┌─ RECORDS SUPPLIED

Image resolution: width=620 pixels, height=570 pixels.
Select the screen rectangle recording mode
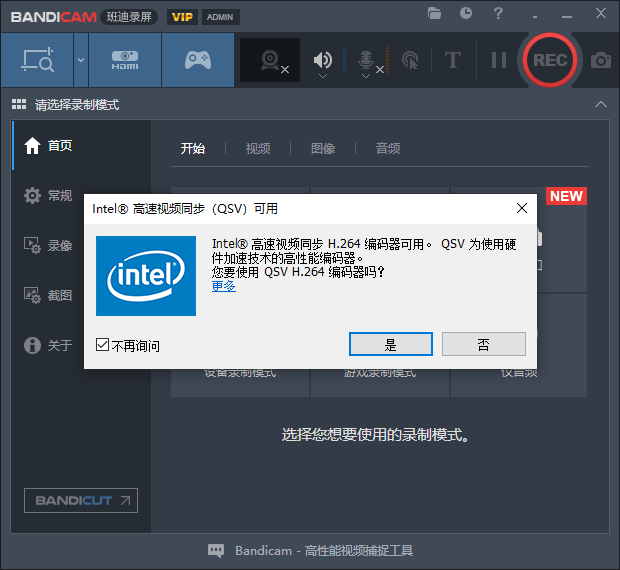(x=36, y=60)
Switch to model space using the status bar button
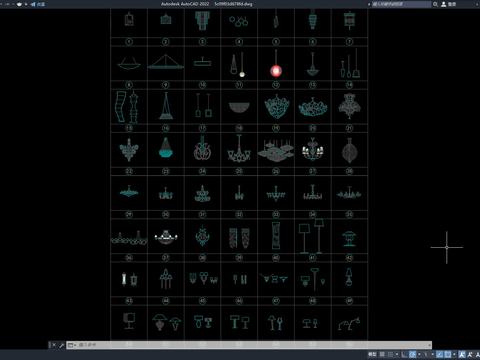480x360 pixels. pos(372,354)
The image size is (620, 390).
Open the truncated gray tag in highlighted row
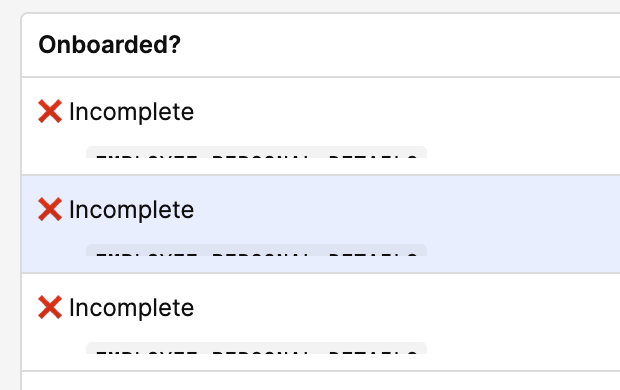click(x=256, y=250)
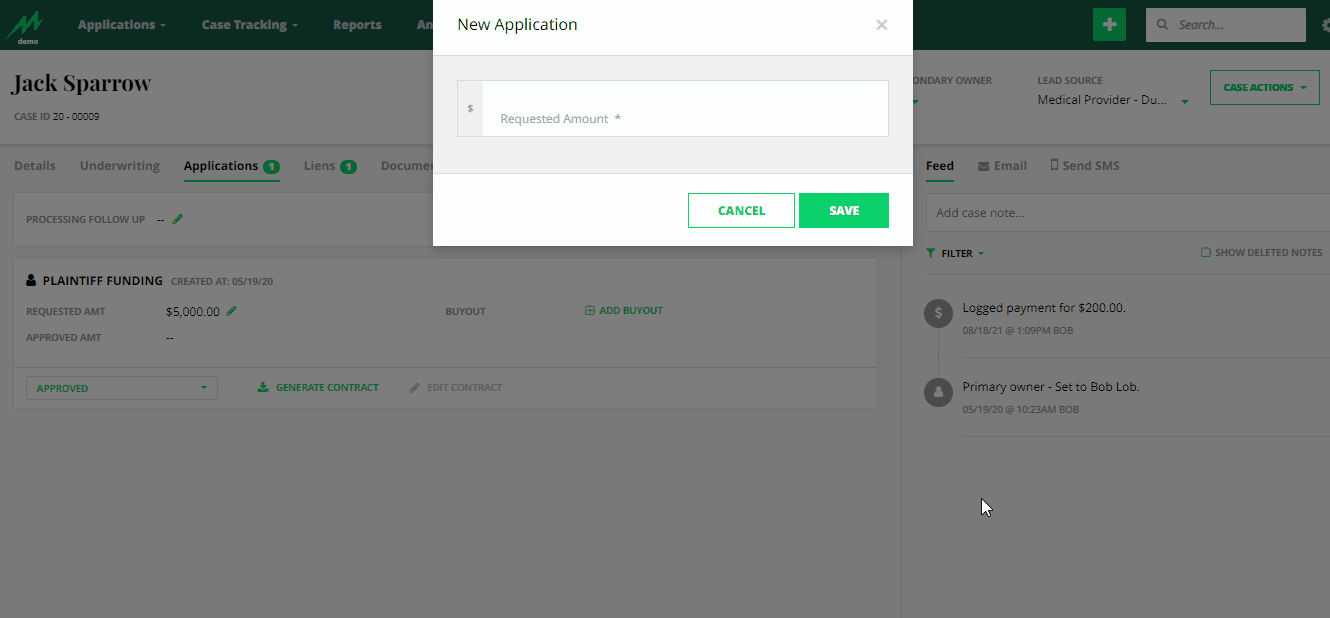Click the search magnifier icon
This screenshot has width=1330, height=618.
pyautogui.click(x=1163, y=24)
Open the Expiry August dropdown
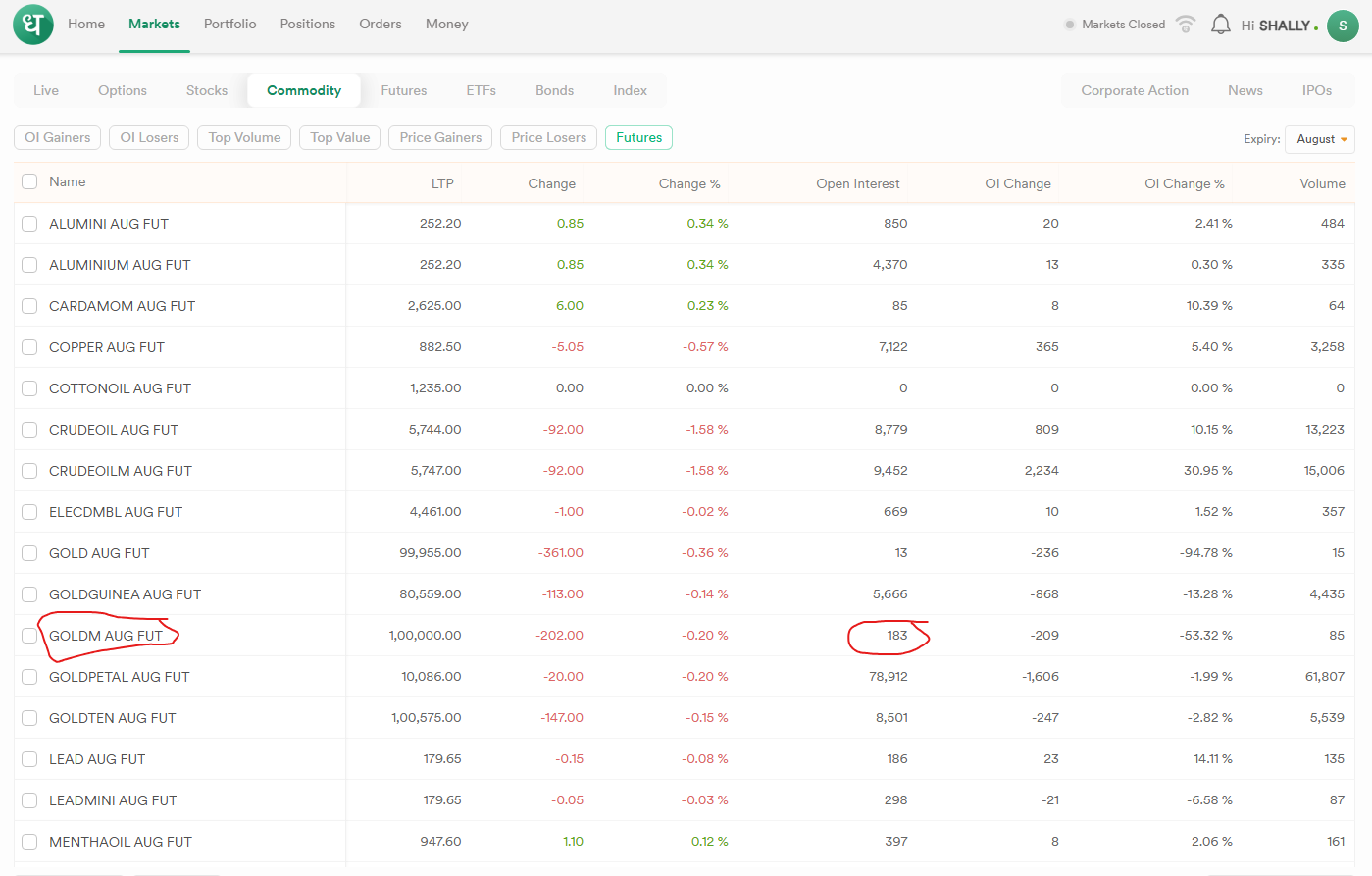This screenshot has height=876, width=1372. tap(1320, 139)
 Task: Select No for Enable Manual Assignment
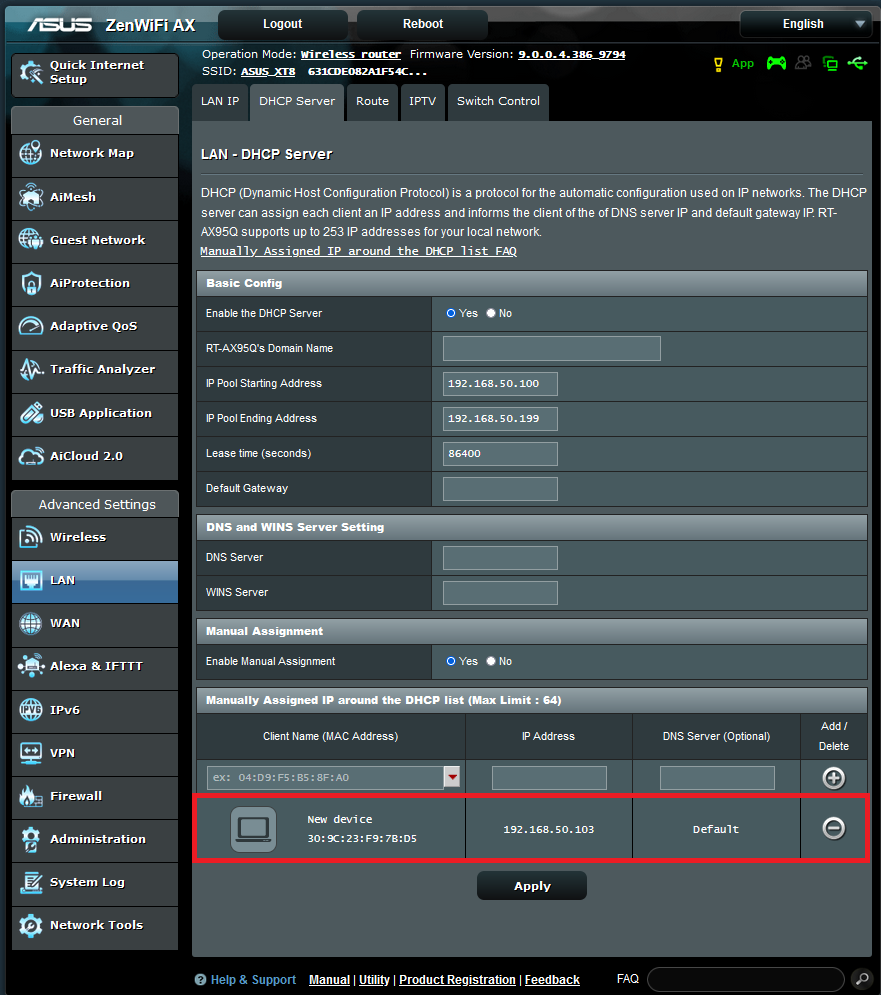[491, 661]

└─

EXERCISE OBJECTIVE: Give again, exactly as written, the lines from the one with "The image size is (620, 390)." through the last line of the entries above, but skip the pictures.

OUTPUT OF THE TASK:
The image size is (620, 390).
Open the truncated gray tag in highlighted row
click(x=256, y=250)
Click the search magnifier icon
This screenshot has width=1330, height=618.
pyautogui.click(x=1163, y=24)
Open the Expiry August dropdown
This screenshot has height=876, width=1372. tap(1320, 139)
 Task: Select No for Enable Manual Assignment
[491, 661]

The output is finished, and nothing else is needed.